### Article
______

These are live liabilities on asset registers right now.
Climate resilience engineering is the discipline that addresses this directly. It involves designing, building and retrofitting infrastructure to recover from and adapt to climate-driven shocks like rising temperatures and flooding. It’s not simply about robustness under stress. It’s about absorbing shocks and recovering quickly when conditions deviate from design intent. The effects of climate change make this a first-order engineering problem.
What’s the Difference Between Resilience and Adaptation?
Climate change adaptation and climate resilience are often used interchangeably. They’re not the same thing.
- Climate change adaptation is the strategic process: identifying how conditions will change and adjusting systems, land use and policy to match.
- Climate resilience is the operational outcome: the capacity of a specific asset, network or community to continue functioning despite those changes.
How do we adapt to a changing climate? Resilient systems and climate action have to work in tandem. You can’t deliver one without the other. Infrastructure, engineering and climate change adaptation interact across timescales that most procurement frameworks weren’t designed to handle.
- A nuclear facility commissioned today may operate beyond 2080.
- A road network built now will face rainfall intensities that the UK’s authoritative climate projections suggest will be materially higher by the 2050s.
The question is how to design for climate risk rigorously and how to make that case to clients who still treat resilience as an optional extra.
The City Resilience Framework and City Resilience Index
For organisations working at urban scale, the City Resilience Framework (CRF), developed by Arup and the Rockefeller Foundation, provides a structure for assessing how cities can adapt and transform in the face of shocks and stresses. Its companion tool, the City Resilience Index (CRI), translates that framework into 52 measurable indicators, giving city governments and infrastructure operators a baseline from which to track progress. We draw on it when framing engineering ecosystem resilience conversations with clients who need a whole-systems view, rather than an asset-by-asset audit that misses the interdependencies.
Sectoral Resilience and Who It Affects
- Sectoral resilience means different things to different clients, and each frame demands a different engineering response.
- For property owners, the priority is reducing physical damage and insurance exposure.
- For infrastructure operators, it’s continuity of service and regulatory compliance.
- For city governments, it’s the integrated capacity of the urban system as a whole.
- For water utilities, it’s maintaining supply and drainage under rainfall extremes that are already intensifying.
What connects all of them is this: engineering and design teams are increasingly looking to embed climate risk into their operations and outlook to improve resilience. That’s been at the core of how we’ve engaged with climate change engineering projects for years. As climate engineering companies go, we’re not here to sell a framework. We’re here to do the engineering.
UK Climate Projections and Engineering Implications
The Met Office’s UK Climate Projections 2018 (UKCP18) are the authoritative evidence base for climate resilience planning and design in the UK. Updated from UKCP09, they provide projections out to 2100 at scales from 60km global resolution down to 2.2km local. A resolution that can realistically simulate high-impact events like localised summer cloudbursts and storm surges at specific coastal sites. For any climate resilience in engineering work in the UK, UKCP18 is the starting point.

______

### Requirements
• a. In the article on climate resilience engineering, who developed the City Resilience Framework?
• b. Resume the article on climate resilience engineering after its final sentence and carry it further.
None of the lines are needed.

### Supplied data
______

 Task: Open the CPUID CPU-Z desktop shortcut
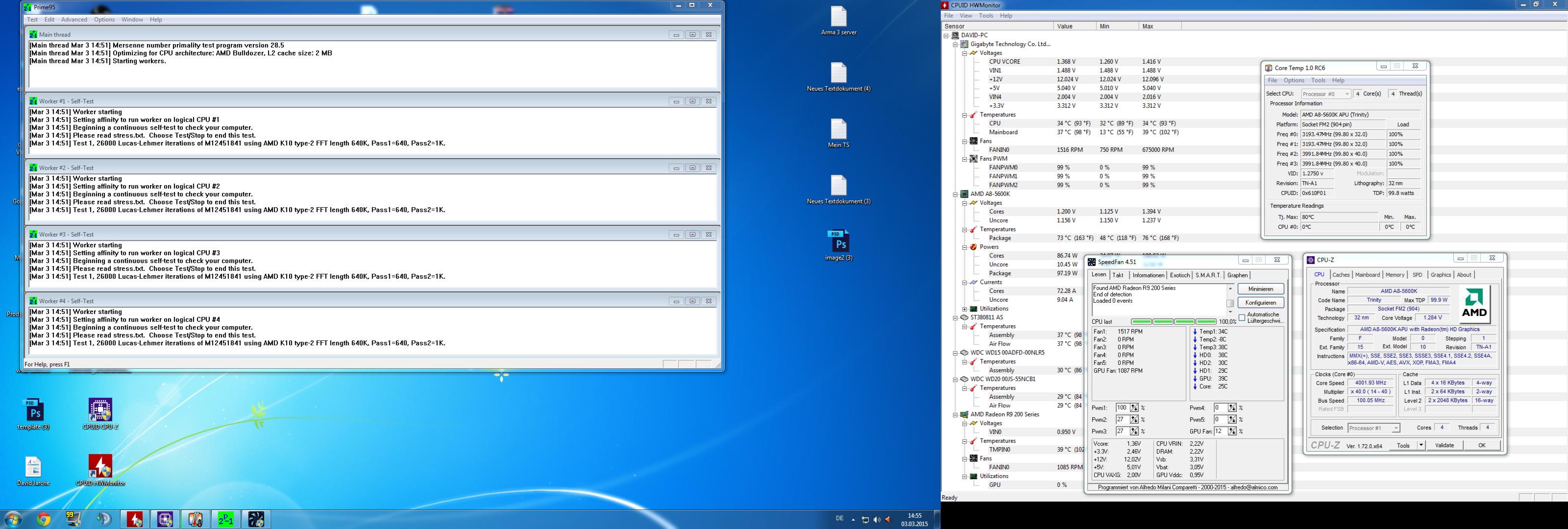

______

### Answers in order
• a. Arup and the Rockefeller Foundation developed it.

• b.
What UKCP18 Tells Engineers
The engineering implications are significant. Under high emissions scenarios, UK summers are projected to be hotter and drier, winters warmer and wetter, and extreme rainfall events materially more intense. Research published alongside UKCP18 indicates that across the UK, the 30-year return level of one-hour precipitation is projected to increase by approximately 30%, and daily extreme precipitation by around 20%, by 2070 under RCP8.5. Windstorms that currently occur roughly once every 20 years could occur once every ten years by the 2070s under the same scenario.
For engineers, these numbers translate directly into loading cases. Structural adaptation requirements for drainage infrastructure, retaining walls, cladding systems and coastal defences all shift when you recalibrate the hazard baseline. Assets designed and specified today need to account for conditions that won’t arrive at full intensity for 30 or 40 years, but whose trajectory is already determinable. That’s the essence of what a good resilience engineer does. Design for a future that’s already in the data.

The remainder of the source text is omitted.